The required output is an exact restatement of the lines, starting with the one that contains "Open the Napoli team name link" and finishing with the last line of the listing. It contains no pictures.

━━━━━━━━━━

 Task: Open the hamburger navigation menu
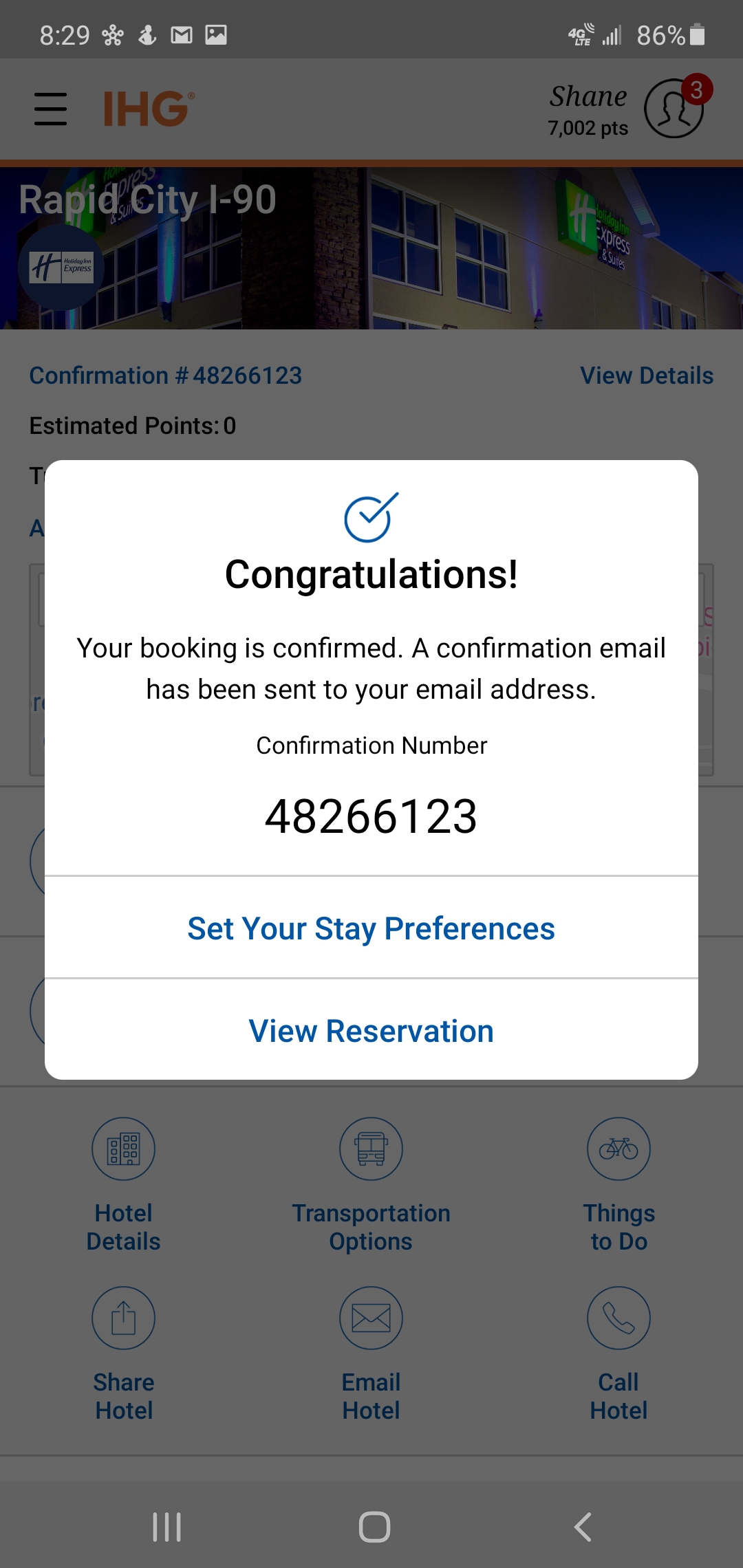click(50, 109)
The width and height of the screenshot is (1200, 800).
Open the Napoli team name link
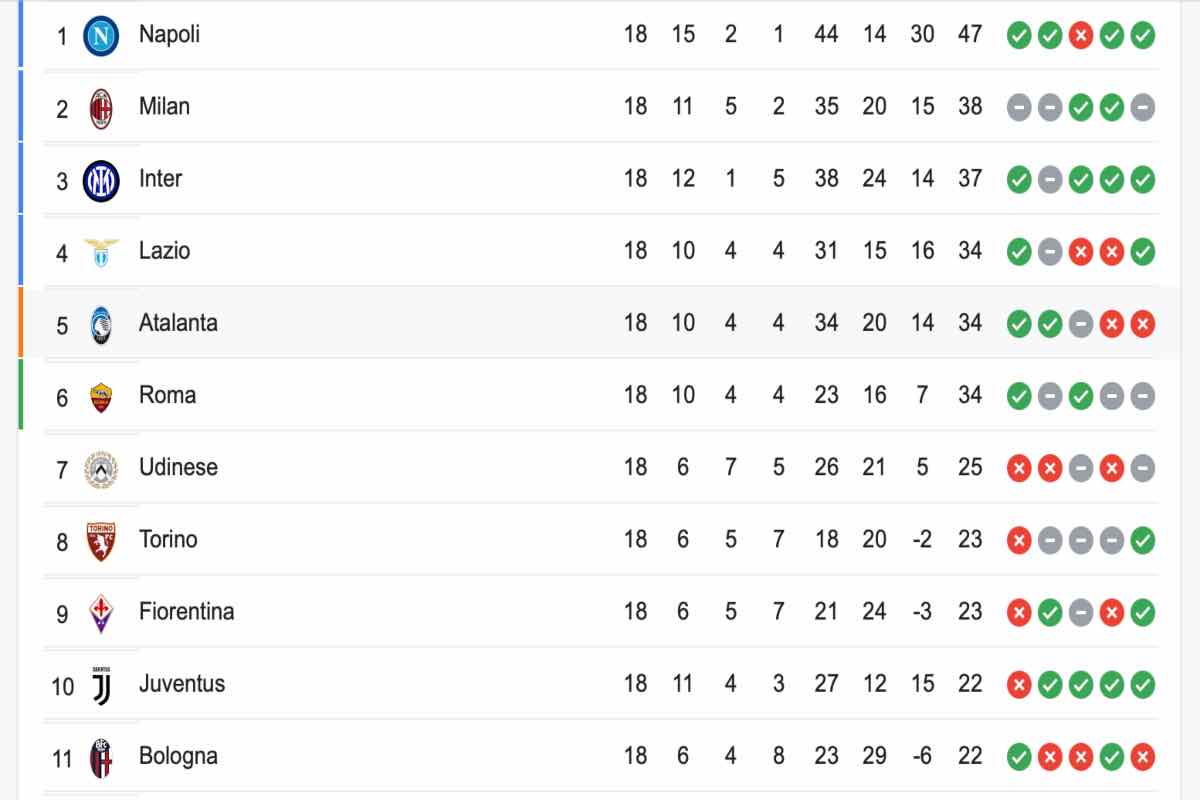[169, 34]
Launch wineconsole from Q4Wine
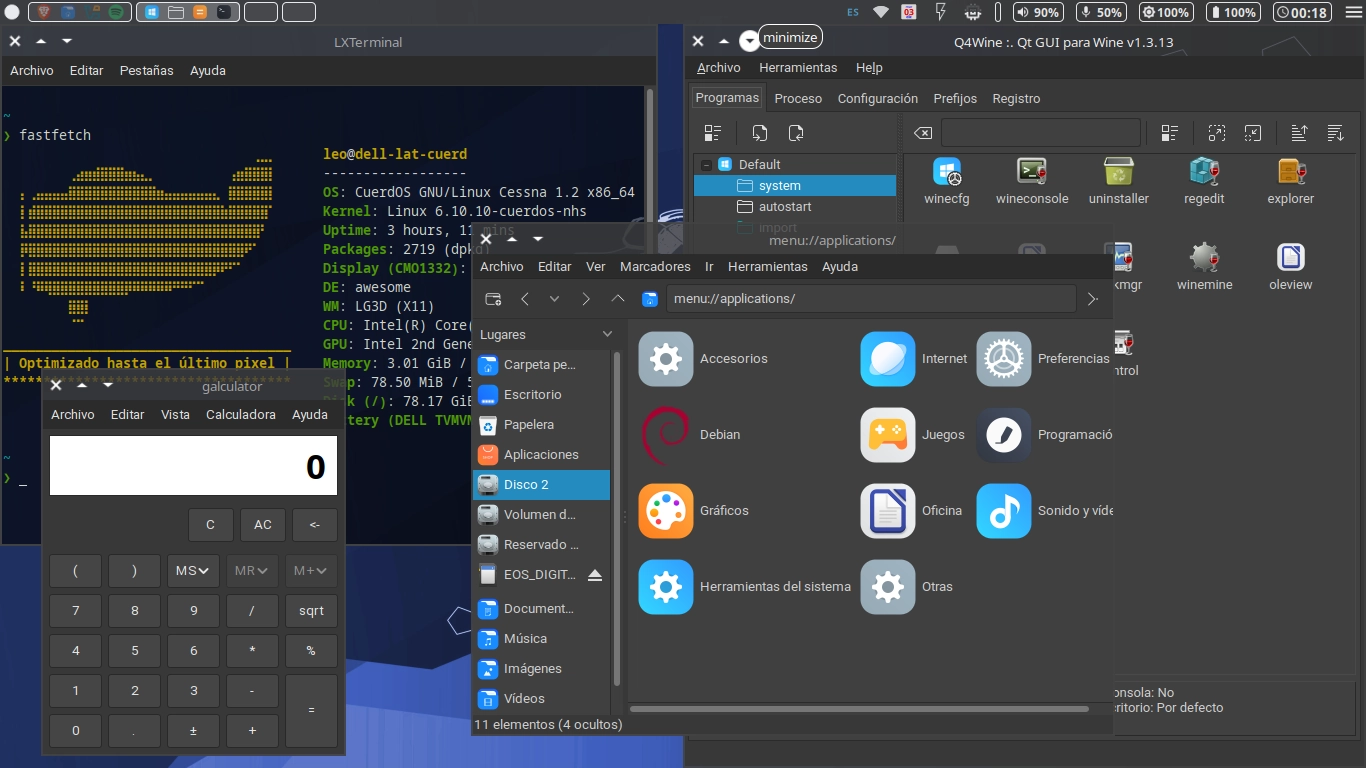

━━━━━━━━━━

» Answer below:
Open the Napoli team name link
[169, 34]
Launch wineconsole from Q4Wine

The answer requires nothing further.